• **WHAT IS EXPECTED**:
Beginning at the line containing "You are a computer-use agent. This" in the material below and ending at the line containing "Switch to the Consultation", return each line exactly and add nothing.

----------------

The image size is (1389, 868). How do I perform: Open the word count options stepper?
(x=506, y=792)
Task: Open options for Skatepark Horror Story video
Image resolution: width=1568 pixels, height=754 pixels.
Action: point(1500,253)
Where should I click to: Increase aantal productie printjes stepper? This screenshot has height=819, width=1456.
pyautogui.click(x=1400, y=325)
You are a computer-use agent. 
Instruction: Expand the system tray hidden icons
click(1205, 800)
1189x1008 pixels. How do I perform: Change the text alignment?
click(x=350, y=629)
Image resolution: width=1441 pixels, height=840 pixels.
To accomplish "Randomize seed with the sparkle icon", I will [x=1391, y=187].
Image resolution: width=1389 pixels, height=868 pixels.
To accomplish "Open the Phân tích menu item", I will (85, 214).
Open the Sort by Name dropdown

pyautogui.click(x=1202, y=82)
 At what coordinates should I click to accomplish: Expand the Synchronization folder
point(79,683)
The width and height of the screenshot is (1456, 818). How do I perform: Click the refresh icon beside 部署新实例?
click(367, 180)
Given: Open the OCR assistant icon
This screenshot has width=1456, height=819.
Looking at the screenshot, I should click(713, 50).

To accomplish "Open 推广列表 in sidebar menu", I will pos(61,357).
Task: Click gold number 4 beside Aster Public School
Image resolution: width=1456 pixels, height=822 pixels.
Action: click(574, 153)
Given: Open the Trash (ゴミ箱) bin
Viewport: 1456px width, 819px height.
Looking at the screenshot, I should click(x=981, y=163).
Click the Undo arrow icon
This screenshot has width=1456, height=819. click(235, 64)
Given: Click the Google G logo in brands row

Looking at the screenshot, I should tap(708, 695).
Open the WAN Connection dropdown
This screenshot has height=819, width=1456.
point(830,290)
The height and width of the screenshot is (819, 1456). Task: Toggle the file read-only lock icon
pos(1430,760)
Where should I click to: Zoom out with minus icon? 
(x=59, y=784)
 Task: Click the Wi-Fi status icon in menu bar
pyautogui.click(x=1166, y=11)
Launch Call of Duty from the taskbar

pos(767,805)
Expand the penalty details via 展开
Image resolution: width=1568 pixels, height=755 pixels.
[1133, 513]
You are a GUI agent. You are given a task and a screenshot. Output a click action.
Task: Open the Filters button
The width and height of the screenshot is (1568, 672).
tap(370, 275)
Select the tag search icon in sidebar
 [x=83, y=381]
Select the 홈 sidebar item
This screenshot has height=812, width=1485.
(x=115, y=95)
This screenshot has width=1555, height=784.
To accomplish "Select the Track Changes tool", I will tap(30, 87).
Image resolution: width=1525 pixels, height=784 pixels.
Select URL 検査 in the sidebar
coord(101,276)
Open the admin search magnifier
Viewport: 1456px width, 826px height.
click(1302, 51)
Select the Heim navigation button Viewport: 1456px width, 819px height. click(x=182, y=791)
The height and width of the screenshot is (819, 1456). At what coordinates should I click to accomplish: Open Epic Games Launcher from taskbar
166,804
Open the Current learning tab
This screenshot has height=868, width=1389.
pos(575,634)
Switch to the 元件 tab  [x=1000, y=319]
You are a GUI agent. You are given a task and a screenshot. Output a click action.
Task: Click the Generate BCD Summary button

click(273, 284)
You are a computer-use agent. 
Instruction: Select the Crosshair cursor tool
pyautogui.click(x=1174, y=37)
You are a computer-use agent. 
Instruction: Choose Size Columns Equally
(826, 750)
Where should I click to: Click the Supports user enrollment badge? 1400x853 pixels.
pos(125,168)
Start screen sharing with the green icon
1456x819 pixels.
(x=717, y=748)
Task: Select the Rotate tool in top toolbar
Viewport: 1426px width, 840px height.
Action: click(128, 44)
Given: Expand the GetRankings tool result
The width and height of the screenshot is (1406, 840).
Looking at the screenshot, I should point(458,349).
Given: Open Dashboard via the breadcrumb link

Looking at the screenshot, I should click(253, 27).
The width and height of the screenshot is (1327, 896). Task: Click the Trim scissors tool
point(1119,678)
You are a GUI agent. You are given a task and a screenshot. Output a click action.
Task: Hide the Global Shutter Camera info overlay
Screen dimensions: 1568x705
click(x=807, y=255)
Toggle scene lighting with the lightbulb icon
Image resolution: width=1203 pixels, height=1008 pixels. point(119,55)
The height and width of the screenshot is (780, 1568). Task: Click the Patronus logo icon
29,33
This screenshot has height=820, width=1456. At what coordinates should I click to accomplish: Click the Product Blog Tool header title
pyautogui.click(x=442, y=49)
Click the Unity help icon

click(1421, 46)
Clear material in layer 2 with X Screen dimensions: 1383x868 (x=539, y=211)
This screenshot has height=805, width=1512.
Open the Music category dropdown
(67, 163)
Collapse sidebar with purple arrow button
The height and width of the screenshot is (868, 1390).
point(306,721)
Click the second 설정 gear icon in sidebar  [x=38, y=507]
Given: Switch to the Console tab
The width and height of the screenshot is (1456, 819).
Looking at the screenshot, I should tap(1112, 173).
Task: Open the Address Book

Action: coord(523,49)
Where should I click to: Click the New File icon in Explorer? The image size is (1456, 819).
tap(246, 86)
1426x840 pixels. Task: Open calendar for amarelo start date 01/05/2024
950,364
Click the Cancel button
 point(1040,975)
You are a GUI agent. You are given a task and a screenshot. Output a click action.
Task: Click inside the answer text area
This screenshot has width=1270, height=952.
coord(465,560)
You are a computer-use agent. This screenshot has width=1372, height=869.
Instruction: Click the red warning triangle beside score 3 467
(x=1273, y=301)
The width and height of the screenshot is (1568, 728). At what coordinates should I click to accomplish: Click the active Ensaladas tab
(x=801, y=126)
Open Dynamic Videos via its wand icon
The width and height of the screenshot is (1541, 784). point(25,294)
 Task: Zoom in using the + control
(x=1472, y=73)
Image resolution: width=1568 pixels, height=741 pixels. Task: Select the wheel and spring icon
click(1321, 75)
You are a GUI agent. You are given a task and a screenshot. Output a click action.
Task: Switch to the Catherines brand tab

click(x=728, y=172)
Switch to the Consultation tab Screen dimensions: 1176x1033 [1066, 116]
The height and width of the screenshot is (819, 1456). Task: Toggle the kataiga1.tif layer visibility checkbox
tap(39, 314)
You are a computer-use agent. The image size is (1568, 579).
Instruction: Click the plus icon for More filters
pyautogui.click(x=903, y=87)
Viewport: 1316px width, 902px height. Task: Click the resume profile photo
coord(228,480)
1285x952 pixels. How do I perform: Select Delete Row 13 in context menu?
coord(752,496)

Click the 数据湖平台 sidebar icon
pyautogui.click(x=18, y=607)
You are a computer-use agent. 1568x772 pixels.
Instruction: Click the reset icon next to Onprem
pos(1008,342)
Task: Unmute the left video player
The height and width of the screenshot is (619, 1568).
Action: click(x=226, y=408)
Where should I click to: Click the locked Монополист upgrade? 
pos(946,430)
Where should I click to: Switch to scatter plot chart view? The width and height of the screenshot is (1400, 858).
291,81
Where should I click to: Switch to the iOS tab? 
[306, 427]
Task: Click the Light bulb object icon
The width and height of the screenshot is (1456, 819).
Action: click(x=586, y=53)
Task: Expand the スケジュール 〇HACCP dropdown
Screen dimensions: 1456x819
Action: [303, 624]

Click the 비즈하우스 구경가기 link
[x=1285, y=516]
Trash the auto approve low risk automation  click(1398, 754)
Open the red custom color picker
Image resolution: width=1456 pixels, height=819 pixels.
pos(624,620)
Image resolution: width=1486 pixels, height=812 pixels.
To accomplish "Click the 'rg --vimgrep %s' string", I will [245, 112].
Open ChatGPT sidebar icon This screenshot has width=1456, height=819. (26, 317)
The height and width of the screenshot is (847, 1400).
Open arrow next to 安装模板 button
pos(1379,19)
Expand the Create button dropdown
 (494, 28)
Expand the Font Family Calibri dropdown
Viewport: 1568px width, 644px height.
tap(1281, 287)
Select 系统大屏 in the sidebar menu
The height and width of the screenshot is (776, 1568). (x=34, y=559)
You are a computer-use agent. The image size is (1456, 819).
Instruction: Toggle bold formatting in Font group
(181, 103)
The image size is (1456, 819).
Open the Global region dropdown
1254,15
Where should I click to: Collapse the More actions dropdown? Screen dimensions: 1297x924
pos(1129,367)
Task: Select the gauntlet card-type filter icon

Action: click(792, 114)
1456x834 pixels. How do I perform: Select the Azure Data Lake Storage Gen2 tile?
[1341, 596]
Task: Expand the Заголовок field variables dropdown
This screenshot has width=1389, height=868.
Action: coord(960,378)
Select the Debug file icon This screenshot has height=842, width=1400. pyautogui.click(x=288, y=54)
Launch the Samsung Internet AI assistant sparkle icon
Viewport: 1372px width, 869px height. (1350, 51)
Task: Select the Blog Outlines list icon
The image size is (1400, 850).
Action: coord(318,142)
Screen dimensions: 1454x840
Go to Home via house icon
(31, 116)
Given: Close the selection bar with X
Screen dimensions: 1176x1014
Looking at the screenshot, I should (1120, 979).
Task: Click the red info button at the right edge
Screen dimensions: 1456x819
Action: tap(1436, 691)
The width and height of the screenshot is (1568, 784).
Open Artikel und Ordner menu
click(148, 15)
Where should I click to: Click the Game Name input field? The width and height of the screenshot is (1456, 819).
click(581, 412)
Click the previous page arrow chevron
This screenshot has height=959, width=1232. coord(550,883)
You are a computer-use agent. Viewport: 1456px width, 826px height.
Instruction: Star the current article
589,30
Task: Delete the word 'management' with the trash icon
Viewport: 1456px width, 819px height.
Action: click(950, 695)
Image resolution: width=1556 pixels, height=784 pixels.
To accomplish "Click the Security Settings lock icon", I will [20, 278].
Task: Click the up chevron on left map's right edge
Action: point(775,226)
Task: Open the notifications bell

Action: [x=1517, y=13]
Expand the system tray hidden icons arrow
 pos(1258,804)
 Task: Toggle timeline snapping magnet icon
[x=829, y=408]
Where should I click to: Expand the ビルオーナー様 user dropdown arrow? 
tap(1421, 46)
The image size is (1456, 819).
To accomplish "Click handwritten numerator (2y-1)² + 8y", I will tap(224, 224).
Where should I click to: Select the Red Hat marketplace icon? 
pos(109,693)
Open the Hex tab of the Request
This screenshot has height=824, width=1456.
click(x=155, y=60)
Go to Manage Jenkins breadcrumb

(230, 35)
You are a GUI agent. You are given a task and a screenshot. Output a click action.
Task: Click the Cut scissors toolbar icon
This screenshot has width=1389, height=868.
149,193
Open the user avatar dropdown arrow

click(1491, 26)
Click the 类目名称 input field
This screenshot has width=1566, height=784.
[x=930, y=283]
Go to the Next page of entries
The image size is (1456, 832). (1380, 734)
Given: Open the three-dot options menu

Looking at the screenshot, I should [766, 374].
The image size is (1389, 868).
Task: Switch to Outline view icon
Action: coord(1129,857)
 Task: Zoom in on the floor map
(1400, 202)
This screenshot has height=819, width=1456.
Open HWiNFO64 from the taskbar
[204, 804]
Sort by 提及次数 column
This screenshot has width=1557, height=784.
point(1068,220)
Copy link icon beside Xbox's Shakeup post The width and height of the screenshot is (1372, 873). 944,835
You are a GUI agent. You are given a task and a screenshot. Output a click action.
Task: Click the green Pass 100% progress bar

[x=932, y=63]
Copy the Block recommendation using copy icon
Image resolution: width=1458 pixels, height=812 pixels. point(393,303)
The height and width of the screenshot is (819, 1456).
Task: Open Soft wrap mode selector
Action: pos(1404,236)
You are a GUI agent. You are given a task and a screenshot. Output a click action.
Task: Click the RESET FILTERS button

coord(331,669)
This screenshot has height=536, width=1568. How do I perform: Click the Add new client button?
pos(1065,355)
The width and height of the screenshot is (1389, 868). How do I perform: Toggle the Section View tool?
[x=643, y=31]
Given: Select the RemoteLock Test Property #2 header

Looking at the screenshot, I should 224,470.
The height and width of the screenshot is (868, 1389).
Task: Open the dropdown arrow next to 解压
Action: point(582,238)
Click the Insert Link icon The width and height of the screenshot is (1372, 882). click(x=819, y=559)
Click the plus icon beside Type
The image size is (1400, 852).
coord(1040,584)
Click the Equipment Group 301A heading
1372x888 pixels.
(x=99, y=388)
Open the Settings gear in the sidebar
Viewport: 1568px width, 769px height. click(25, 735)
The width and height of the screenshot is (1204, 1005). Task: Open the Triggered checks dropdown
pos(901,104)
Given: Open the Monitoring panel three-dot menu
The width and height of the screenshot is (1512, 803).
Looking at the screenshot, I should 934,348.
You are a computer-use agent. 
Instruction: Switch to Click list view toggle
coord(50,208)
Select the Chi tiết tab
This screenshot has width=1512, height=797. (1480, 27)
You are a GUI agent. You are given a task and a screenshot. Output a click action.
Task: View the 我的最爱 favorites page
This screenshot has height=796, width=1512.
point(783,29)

----------------

• **TASK ANSWER**:
You are a computer-use agent. This screenshot has width=1372, height=869.
Instruction: Click the red warning triangle beside score 3 467
(x=1273, y=301)
The width and height of the screenshot is (1568, 728). At what coordinates should I click to accomplish: Click the active Ensaladas tab
(x=801, y=126)
Open Dynamic Videos via its wand icon
The width and height of the screenshot is (1541, 784). point(25,294)
 Task: Zoom in using the + control
(x=1472, y=73)
Image resolution: width=1568 pixels, height=741 pixels. Task: Select the wheel and spring icon
click(1321, 75)
You are a GUI agent. You are given a task and a screenshot. Output a click action.
Task: Switch to the Catherines brand tab

click(x=728, y=172)
Switch to the Consultation tab Screen dimensions: 1176x1033 [1066, 116]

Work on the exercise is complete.